Paul Hill, a member of ASAP, said at a late January meeting of the committee that there was progress in the post-flight investigation. “NASA reported that significant progress is being made regarding Starliner CFT’s post-flight activities,” he said. “Integrated NASA-Boeing teams have begun closing out flight observations and in-flight anomalies.”
However, that excluded the propulsion system, whose helium leaks and thruster problems were key reasons why NASA decided not to have Williams and Wilmore return on the spacecraft. “The program anticipates the propulsive system anomalies will remain open,” he said, “pending ongoing test campaigns.”
“The next flight up would really test all the changes we’re making to the vehicle,” Stich said of Starliner, “and then the next fight beyond that, we really need to get Boeing into a crew rotation.” |
It wasn’t until the two briefings this month that NASA officials provided details into the status of Starliner and when—and how—it will next fly. “We're making good progress on closing out the inflight anomalies and the inflight observations” from the CFT mission, Stich said before the Crew-10 launch, noting that about 70% of those issues were now closed.
But, he said more testing was needed of Starliner’s propulsion system, such as new seals to correct the helium leaks and tests of the thermal environment of the “doghouses” on Starliner’s service module that host thrusters. “Once we get through those campaigns, we’ll know a little bit better” when to schedule the next Starliner flight, he said.

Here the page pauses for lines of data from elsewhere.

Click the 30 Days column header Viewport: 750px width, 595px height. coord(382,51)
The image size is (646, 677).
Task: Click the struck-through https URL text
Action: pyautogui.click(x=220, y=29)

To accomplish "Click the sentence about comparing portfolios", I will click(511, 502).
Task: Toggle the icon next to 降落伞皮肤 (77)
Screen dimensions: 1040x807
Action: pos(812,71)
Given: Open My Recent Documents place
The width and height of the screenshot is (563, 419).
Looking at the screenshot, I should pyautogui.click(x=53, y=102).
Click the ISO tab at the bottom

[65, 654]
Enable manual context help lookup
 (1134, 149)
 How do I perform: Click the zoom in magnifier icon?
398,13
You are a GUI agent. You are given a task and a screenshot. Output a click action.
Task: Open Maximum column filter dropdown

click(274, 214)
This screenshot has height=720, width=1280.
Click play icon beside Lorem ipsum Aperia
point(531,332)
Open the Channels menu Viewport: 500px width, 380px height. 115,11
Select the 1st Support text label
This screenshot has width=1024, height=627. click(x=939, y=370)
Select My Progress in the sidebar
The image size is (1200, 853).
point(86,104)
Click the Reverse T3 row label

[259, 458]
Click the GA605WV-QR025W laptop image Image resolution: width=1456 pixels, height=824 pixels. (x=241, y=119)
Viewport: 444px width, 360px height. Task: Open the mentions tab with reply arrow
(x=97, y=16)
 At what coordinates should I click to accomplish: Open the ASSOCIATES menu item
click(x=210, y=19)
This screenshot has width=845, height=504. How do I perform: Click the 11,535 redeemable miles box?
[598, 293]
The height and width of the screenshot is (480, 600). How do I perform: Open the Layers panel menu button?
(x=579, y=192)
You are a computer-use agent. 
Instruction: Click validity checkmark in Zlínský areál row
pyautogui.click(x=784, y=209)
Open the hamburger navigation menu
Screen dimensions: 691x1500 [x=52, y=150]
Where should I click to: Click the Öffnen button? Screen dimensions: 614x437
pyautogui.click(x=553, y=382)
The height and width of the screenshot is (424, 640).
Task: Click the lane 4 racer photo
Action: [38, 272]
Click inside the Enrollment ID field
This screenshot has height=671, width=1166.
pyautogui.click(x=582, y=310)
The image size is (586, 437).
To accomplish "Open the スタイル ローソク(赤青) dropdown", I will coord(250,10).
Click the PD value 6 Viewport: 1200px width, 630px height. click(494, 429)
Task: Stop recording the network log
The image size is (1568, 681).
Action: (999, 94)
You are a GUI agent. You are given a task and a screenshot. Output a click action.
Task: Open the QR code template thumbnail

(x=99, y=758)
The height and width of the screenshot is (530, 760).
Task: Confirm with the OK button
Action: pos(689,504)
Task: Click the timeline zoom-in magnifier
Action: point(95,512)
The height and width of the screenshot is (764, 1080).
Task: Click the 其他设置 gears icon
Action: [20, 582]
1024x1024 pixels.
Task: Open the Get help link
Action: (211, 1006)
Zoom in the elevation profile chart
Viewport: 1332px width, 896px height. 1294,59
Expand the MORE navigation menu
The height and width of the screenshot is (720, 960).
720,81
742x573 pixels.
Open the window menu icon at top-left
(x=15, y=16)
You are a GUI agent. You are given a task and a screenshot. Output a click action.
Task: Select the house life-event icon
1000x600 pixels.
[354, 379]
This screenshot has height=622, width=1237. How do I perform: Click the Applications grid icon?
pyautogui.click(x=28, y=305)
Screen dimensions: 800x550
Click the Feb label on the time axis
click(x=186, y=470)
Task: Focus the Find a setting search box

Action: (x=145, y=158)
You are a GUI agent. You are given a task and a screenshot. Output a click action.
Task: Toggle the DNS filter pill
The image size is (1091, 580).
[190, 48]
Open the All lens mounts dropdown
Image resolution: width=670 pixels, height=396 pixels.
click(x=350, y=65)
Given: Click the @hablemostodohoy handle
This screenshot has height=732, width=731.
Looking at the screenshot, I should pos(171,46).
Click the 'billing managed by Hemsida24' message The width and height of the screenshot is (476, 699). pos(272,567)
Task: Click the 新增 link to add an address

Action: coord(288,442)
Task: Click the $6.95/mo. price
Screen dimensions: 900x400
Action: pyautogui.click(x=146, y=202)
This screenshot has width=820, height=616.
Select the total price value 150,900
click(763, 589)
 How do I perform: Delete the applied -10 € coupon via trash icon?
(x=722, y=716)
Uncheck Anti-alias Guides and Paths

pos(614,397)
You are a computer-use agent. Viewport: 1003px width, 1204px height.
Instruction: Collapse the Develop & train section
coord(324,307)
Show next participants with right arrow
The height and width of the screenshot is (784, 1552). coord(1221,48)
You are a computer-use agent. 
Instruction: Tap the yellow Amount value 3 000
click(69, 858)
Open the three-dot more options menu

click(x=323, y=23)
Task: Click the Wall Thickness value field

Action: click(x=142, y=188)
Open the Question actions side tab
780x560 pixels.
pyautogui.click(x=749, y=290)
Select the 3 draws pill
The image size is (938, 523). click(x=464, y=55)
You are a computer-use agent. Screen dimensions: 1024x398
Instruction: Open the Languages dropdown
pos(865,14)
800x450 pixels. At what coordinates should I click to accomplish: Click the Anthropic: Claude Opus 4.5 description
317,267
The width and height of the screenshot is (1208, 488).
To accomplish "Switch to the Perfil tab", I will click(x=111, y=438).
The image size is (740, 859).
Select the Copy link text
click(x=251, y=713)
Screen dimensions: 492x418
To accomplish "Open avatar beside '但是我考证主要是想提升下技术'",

After Crew-9’s return, Stich said NASA wanted to fly another Starliner test flight, then have it start flying the same crew rotation missions that Crew Dragon has been doing since 2020. “So, the next flight up would really test all the changes we’re making to the vehicle, and then the next fight beyond that, we really need to get Boeing into a crew rotation. So, that’s the strategy.”
That test flight, he added, could be with or without a crew, but even if it is an uncrewed flight it would be the same configuration as a crewed vehicle.
One key issue beyond Starliner’s technical problems is Boeing’s continued willingness to support the program. The company reported more than half a billon dollars in charges against earnings due to Starliner in 2024, and overall losses now exceed $2 billion. At the same time, Kelly Ortberg, who became Boeing CEO last year, said he wanted to find non-core programs outside of commercial aviation and defense to cut to help the company get back on its financial feet.
Stich said after splashdown that Boeing remained committed to Starliner. “Boeing, all the way up to their new CEO, Kelly [Ortberg], has been committed to Starliner,” he said, citing its ongoing work to resolve the problems Starliner suffered on the CFT mission. “I see a commitment from Boeing to continue the program. They realized that that they have an important vehicle, and we were very close to having the capability that we would like to field.”
One issue is finding a place in the schedule for both another Starliner test flight and beginning crew rotation missions. A busy schedule of visiting vehicles to the ISS, including cargo Dragon missions and the Ax-4 private astronaut mission, means the next opportunity for Starliner to go to the ISS might not be until late this year or early next year, assuming the spacecraft is ready.
NASA is still working on the schedule for future commercial crew missions. Crew-11 will launch as soon as late July on another Crew Dragon. Stich said NASA has not decided if it will be followed early next year by either Crew-12 or the first operational Starliner mission, Starliner-1. “We probably have a little bit more time, as we get into the summer and understand that the testing we’re going to go do to make that decision,” he said. The Starliner astronauts know all about having some extra time.